Reproduce the entries from the line with "Enable the 着色 colorize checkbox" to the line with "click(10, 176)" as a numbered list, including both of those lines and skipping blank lines. Leave the pictures out.
↓
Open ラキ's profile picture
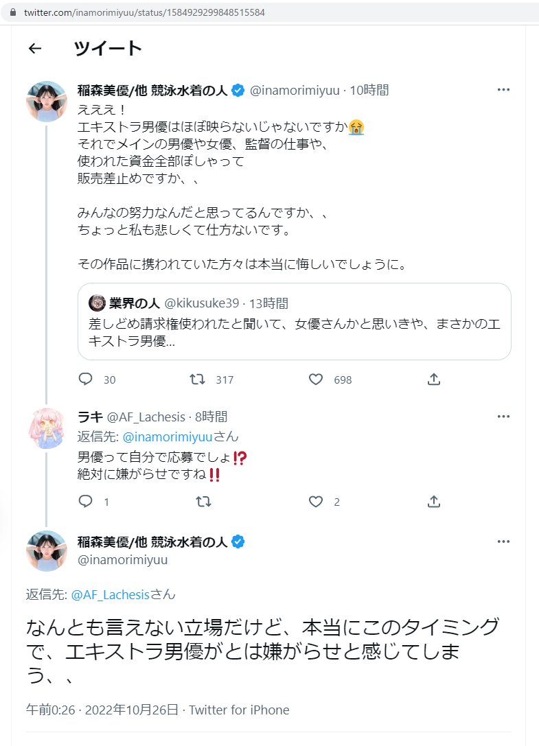This screenshot has height=746, width=539. click(x=47, y=429)
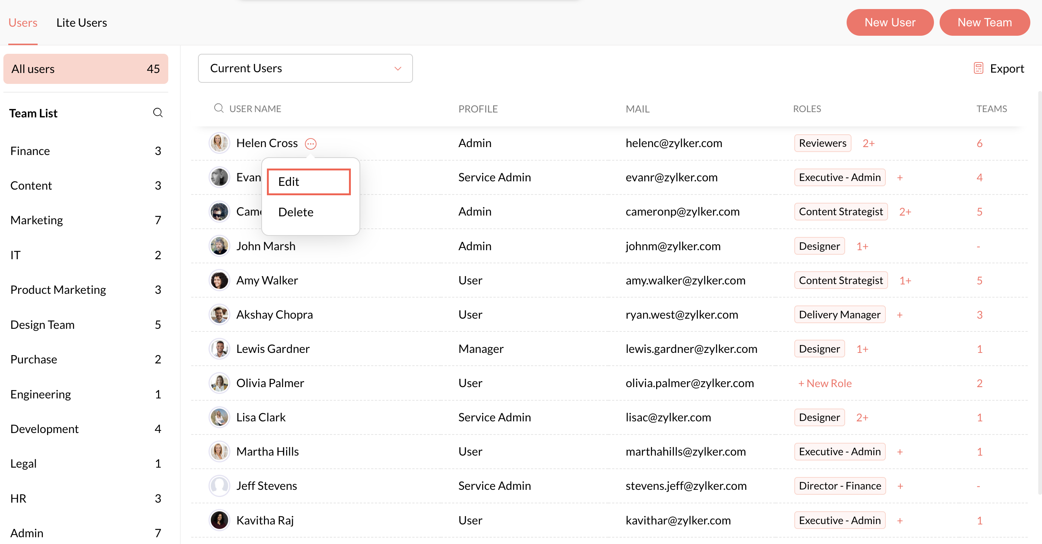Click the All users filter item
The height and width of the screenshot is (544, 1042).
(x=85, y=69)
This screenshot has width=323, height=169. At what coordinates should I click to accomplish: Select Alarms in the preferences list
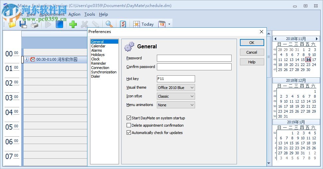pos(97,50)
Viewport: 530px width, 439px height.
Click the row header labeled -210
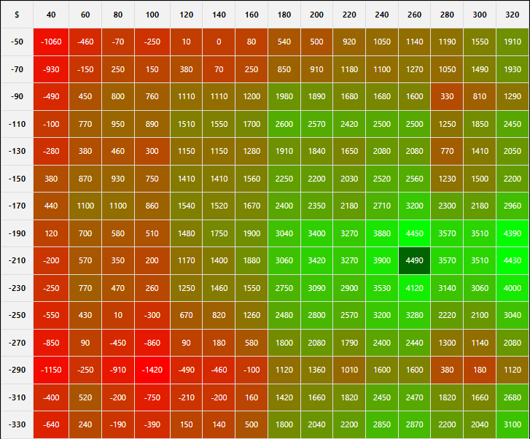(17, 260)
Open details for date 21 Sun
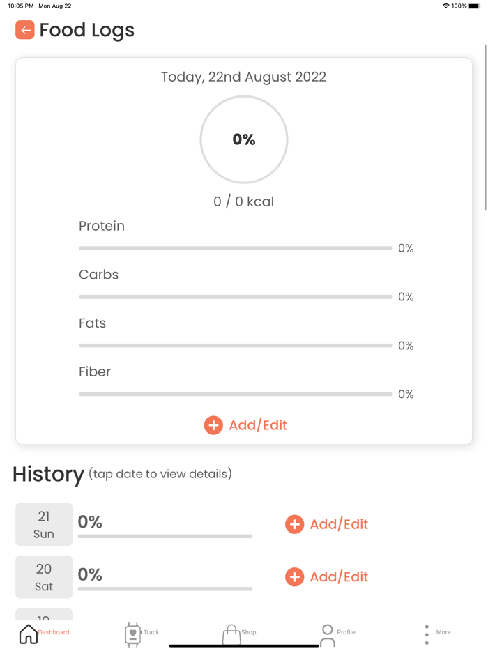The image size is (488, 651). pyautogui.click(x=44, y=524)
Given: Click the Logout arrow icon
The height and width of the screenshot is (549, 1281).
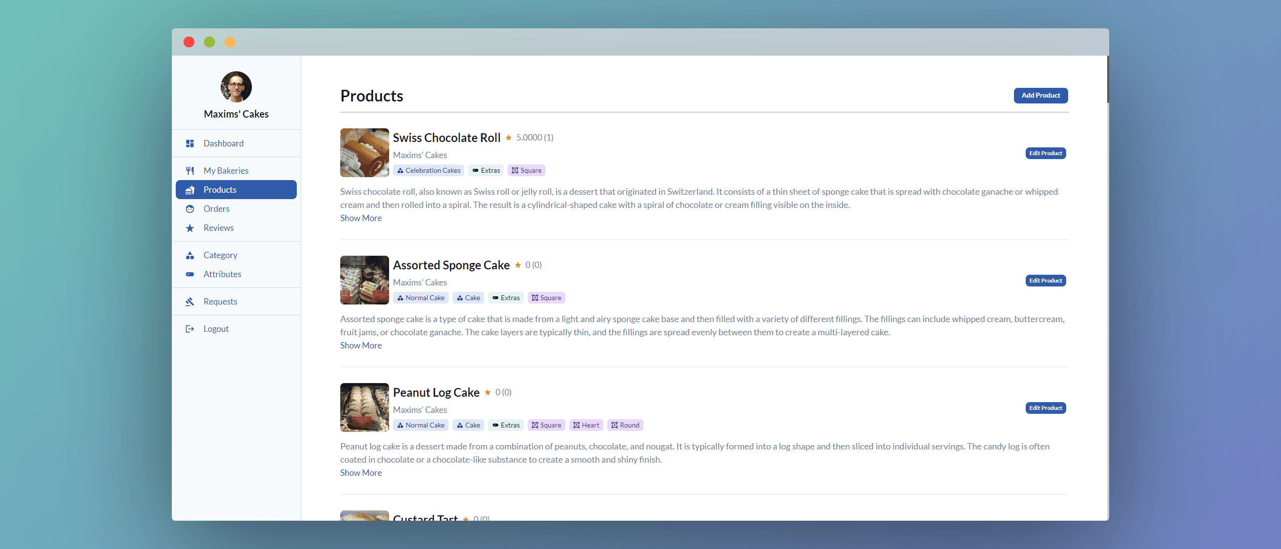Looking at the screenshot, I should tap(189, 329).
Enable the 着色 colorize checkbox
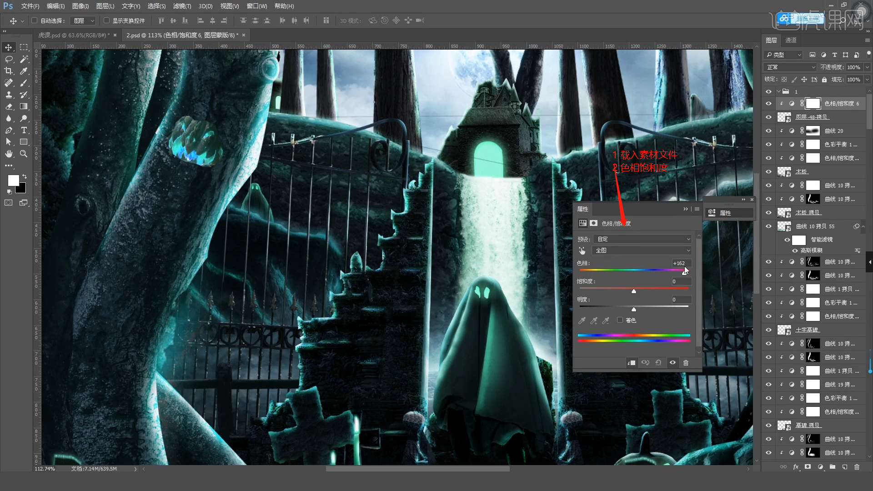Image resolution: width=873 pixels, height=491 pixels. click(620, 320)
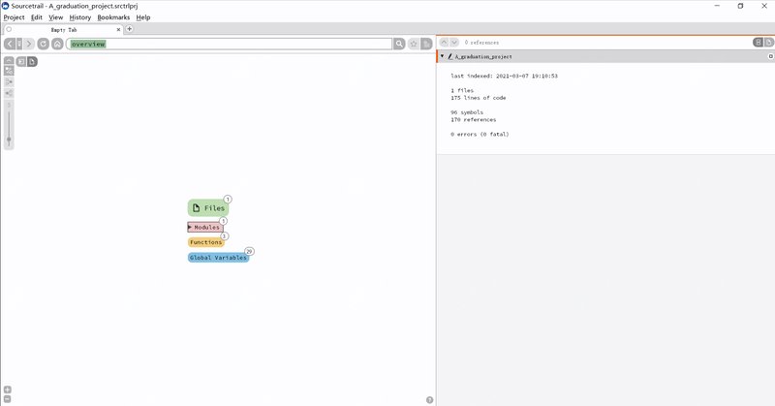Viewport: 775px width, 406px height.
Task: Open the Bookmarks menu
Action: (113, 17)
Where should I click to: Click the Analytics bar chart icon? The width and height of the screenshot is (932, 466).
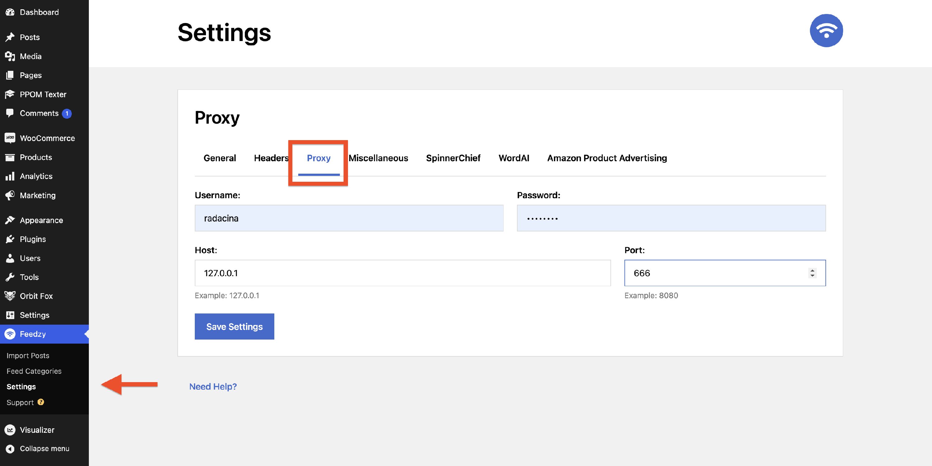click(10, 176)
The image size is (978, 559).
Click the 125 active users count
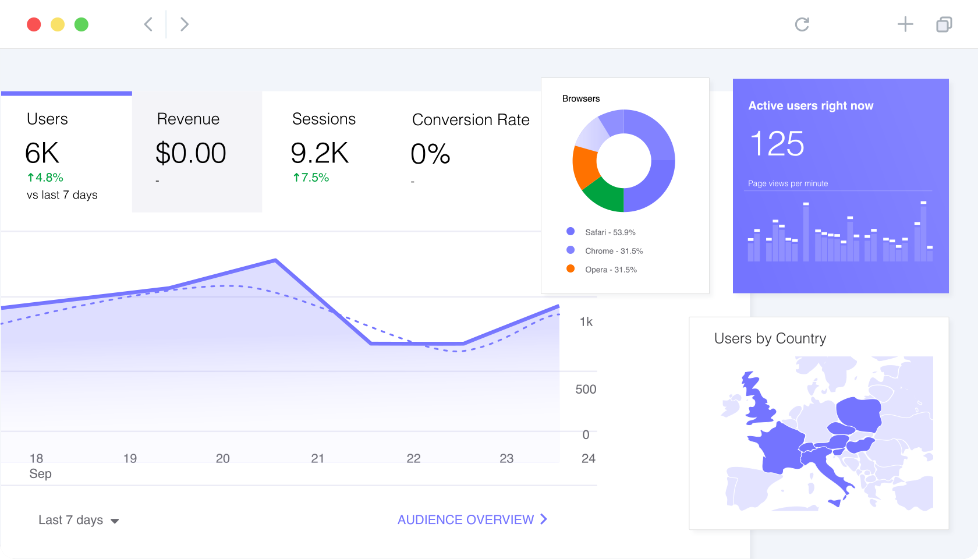click(x=777, y=144)
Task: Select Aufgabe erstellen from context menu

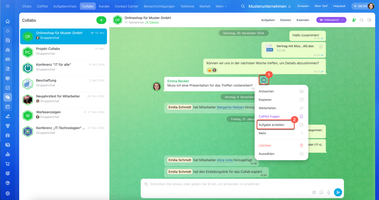Action: point(275,125)
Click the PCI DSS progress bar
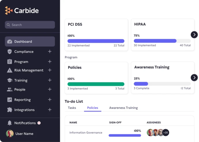The height and width of the screenshot is (142, 199). tap(96, 41)
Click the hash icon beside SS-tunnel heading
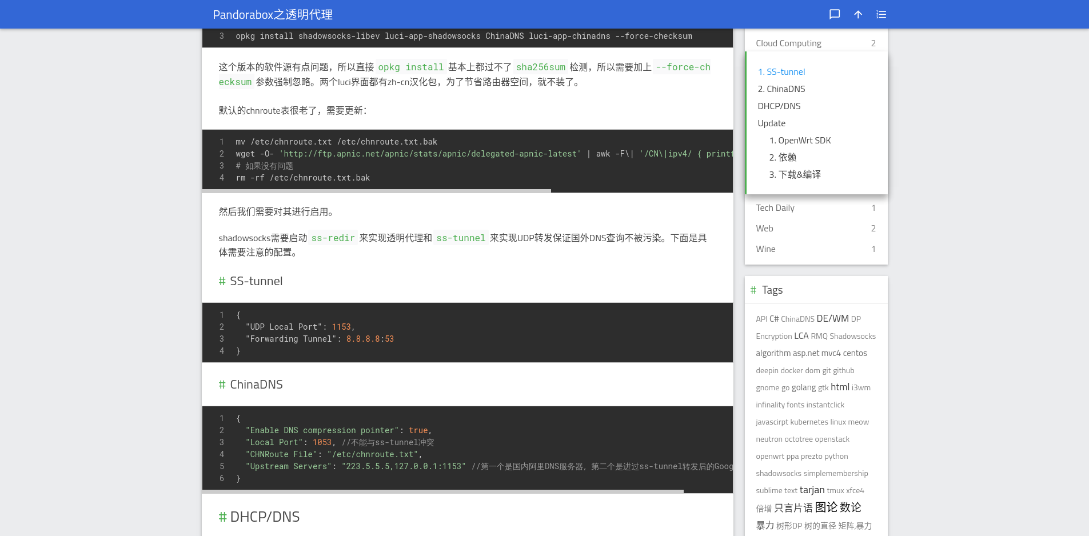Screen dimensions: 1089x536 [222, 281]
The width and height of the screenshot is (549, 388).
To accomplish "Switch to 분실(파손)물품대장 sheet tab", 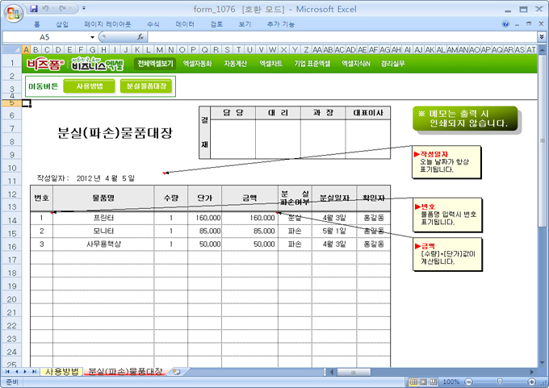I will point(125,371).
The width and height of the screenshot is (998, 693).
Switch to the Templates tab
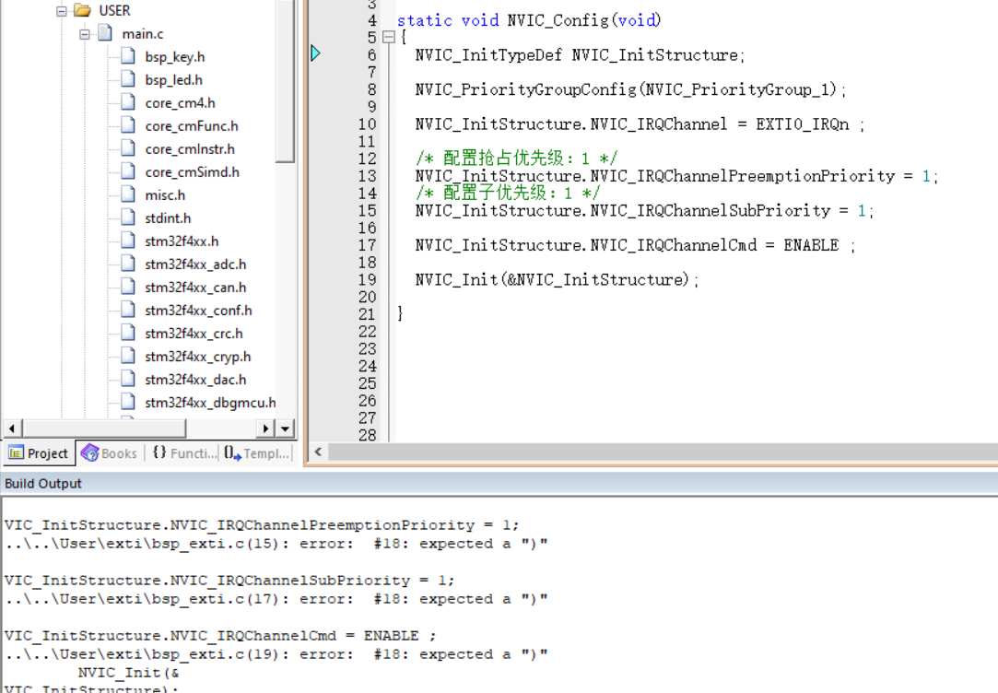click(257, 453)
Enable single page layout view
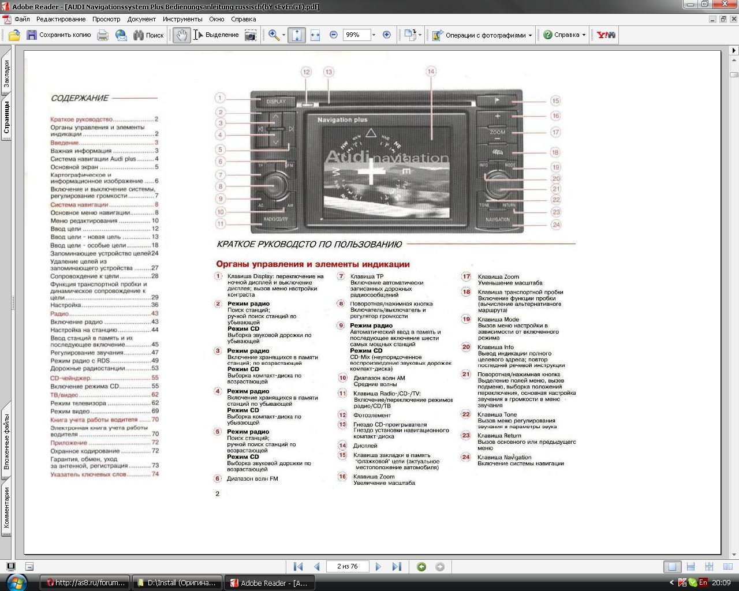This screenshot has width=739, height=591. (x=672, y=567)
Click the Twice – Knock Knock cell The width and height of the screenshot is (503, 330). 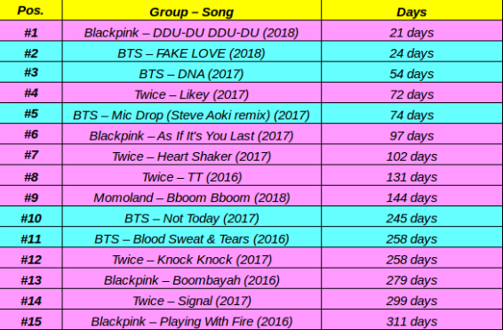pyautogui.click(x=191, y=258)
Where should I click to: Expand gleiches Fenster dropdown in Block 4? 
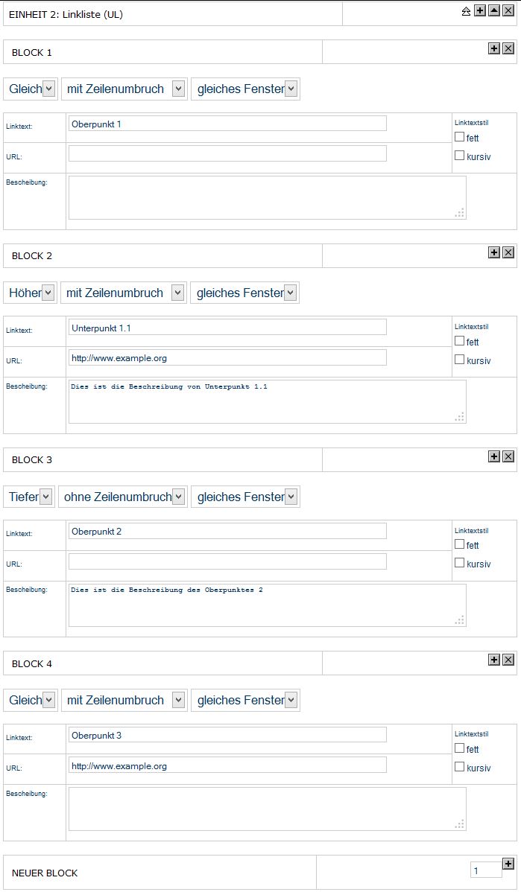tap(245, 701)
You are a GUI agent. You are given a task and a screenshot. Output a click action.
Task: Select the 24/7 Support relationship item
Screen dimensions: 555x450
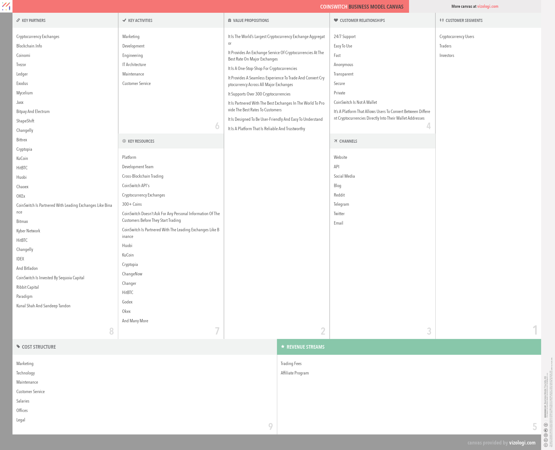pos(344,37)

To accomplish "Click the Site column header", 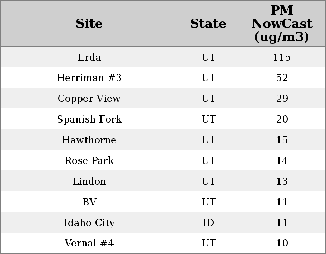I will coord(89,24).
↑
- SOLUTION TO THE PROBLEM:
1. Enable the 着色 colorize checkbox
2. Image resolution: width=873 pixels, height=491 pixels. click(620, 320)
3. Viewport: 775px width, 406px height.
4. Task: Open the Bookmarks menu
5. Action: (113, 17)
6. Where should I click to: Click the Analytics bar chart icon? The width and height of the screenshot is (932, 466).
7. click(10, 176)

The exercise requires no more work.